Соня почувствовала, что ее щекам и даже вискам становится жарко от стыда.

– Я не знаю... – пробормотала она. – Ничего я о себе не знаю, не понимаю. И Москва мне не помогла!

Но, сказав это, она тут же поняла, что покривила душой. Какое-то новое понимание рождалось у нее внутри всю последнюю неделю, проклевывалось, как цыпленок из яйца, и сегодня она чувствовала его настойчивые удары особенно остро. И Москва, уже ставшая прошлым, значила для этого рождающегося понимания гораздо больше, чем Соня считала еще совсем недавно.

– Я, конечно, не Москва, – сказала Анна Аркадьевна, – но, возможно, сумела бы вам помочь. Знаете, ведь способности к такой профессии, как у меня, видны сразу. Они, как французы говорят, на кончиках пальцев. Ты или чувствуешь человеческий облик, или не чувствуешь. И уж если чувствуешь, то научиться что-то с ним делать вполне возможно.

– Это правда, Анна Аркадьевна? – тихо спросила Соня. – Вы думаете, мне правда можно... помочь?

То, о чем она спрашивала, не называлось профессией. Оно вообще не имело названия и лишь смутно обозначало то неясное, почти мучительное, что рождалось теперь у Сони внутри.

– Помочь можно любому человеку, который этого хочет и которому Бог дал способность принимать помощь. Приходите ко мне завтра, Сонечка. Я теперь работаю только на дому: и сил мало, да и киностудия уже не та. Так что приходите в любое время. И мы попробуем.

Глава 10

Резной буфет из квартиры в Сивцевом Вражке Соня вспоминала теперь постоянно. Потому что кофр, в котором Анна Аркадьевна держала грим, похож был на этот буфет. Не внешне, конечно, а по тому ощущению детской тайны, которое связалось с ним в Сонином воображении. Ей в самом деле совершенно по-детски казалось, что в этом большом, со множеством раздвижных, выдвижных и откидных отделений ящике живут тролли и эльфы, и она ничего не могла поделать со своим ощущением.

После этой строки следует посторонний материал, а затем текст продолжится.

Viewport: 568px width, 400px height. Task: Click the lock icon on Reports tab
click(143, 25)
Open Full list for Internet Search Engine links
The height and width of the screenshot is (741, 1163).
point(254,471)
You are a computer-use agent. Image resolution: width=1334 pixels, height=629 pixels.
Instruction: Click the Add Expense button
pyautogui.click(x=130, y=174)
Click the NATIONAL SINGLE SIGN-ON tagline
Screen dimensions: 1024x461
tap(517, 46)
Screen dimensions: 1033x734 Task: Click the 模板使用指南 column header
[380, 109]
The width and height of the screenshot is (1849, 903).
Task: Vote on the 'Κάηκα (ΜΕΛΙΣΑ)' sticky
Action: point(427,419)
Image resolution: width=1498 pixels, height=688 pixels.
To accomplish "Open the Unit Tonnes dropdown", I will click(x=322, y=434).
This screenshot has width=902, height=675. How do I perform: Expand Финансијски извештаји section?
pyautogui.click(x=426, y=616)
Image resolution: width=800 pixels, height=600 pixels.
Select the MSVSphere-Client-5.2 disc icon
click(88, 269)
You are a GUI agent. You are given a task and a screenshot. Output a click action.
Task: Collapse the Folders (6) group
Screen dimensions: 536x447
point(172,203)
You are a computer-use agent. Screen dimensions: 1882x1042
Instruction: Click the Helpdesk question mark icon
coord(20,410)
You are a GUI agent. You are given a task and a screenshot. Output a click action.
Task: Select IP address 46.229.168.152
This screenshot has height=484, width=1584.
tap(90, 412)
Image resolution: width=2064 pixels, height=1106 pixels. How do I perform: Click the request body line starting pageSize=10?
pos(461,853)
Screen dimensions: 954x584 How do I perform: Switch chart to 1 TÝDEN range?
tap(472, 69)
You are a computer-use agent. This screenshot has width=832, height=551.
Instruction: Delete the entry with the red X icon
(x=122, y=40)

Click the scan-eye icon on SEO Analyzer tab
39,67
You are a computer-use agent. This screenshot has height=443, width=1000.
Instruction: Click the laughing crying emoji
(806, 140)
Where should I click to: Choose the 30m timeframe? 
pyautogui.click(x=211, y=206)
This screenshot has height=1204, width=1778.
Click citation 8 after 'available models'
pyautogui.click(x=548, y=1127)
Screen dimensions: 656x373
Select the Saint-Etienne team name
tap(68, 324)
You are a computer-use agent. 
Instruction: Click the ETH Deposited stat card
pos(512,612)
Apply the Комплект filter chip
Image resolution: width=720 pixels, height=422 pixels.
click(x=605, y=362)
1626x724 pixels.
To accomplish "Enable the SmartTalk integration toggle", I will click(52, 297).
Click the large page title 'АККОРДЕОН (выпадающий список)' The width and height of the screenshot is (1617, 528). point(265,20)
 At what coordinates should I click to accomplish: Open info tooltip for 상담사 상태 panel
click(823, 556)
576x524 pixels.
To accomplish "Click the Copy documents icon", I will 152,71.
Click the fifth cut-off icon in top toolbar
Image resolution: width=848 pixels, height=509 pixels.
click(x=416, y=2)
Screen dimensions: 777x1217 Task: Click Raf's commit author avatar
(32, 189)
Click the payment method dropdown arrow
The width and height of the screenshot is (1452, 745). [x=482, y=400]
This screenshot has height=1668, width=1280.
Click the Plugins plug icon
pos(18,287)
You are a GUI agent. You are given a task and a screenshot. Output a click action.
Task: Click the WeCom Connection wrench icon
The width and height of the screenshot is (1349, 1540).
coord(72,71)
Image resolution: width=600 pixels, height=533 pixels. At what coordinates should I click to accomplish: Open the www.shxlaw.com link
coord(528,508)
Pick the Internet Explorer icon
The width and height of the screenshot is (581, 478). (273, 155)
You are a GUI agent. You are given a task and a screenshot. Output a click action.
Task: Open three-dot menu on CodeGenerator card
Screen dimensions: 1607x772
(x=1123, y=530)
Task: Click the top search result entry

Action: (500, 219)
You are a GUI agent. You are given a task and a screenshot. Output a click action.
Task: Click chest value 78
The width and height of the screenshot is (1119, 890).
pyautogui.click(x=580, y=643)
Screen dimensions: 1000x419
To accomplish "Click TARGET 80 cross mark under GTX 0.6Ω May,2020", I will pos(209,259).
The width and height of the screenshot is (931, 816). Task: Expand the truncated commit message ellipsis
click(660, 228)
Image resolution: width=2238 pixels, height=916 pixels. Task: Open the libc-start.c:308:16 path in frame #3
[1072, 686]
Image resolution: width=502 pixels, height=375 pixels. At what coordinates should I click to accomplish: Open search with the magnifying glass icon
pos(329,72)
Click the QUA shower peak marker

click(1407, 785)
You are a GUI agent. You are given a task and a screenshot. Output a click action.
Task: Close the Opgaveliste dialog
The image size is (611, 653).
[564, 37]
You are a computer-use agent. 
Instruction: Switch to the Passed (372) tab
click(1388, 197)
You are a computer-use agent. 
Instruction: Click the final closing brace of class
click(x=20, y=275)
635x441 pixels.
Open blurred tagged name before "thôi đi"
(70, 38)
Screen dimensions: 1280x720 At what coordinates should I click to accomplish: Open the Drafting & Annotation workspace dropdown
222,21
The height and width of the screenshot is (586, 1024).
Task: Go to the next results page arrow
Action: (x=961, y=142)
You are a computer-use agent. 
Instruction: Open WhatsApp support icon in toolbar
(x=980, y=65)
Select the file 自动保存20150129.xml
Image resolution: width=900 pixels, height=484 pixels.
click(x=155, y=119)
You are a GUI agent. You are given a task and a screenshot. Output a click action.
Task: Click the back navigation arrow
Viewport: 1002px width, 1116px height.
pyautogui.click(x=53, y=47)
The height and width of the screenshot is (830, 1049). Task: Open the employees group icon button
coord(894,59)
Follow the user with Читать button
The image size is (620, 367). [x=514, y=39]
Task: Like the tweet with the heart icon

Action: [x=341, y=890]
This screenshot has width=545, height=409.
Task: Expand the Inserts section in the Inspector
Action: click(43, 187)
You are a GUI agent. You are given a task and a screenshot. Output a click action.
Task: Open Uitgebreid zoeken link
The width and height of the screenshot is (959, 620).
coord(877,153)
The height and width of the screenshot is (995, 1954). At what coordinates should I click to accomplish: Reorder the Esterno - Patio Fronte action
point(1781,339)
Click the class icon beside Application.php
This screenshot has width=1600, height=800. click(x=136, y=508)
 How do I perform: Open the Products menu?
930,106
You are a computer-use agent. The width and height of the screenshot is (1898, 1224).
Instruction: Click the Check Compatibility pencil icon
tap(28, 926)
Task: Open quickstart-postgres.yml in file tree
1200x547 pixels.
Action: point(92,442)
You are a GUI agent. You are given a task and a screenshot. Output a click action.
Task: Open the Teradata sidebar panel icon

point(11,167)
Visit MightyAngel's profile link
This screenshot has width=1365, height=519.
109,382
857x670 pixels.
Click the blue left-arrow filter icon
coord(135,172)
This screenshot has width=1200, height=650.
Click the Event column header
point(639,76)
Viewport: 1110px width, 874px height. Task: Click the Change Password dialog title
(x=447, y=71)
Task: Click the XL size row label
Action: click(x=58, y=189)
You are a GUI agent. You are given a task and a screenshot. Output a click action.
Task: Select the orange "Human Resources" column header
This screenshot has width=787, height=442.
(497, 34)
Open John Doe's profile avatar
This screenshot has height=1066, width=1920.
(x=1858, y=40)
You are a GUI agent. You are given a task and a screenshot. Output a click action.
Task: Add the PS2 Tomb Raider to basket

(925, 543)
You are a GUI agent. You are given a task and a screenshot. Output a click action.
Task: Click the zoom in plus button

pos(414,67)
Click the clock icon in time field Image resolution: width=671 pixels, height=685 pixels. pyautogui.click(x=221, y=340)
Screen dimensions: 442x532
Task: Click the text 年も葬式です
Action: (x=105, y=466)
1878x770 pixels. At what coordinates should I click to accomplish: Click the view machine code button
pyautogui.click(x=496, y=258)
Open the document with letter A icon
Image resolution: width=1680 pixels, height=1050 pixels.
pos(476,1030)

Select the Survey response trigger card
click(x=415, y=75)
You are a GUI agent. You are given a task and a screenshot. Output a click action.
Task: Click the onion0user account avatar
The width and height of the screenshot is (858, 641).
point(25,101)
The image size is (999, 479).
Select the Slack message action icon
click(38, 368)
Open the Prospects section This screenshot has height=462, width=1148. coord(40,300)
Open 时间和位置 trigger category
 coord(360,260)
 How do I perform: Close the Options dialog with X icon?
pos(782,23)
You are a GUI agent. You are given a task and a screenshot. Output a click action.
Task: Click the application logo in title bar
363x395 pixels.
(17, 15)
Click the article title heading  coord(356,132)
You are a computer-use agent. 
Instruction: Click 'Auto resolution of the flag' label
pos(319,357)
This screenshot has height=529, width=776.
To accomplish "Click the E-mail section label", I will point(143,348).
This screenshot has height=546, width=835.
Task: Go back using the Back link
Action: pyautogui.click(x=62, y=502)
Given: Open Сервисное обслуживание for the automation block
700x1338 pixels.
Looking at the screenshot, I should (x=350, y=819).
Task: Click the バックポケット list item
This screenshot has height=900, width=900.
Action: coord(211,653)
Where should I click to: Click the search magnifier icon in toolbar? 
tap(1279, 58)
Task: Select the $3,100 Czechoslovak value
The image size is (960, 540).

Да и не хотела она ничего с ним поделывать. Ей нравилось видеть, как из кофра выпрыгивают разные необыкновенности, и она каждый день ждала: что-то покажется сегодня?

Собственно, Анна Аркадьевна ничему ее специально не учила. Она просто делала свою работу, а Соня смотрела. Анна Аркадьевна однажды обмолвилась, что это называется «учиться из-под руки», и только по этим ее словам Соня поняла, что та все-таки относится к ее присутствию именно как к учебе.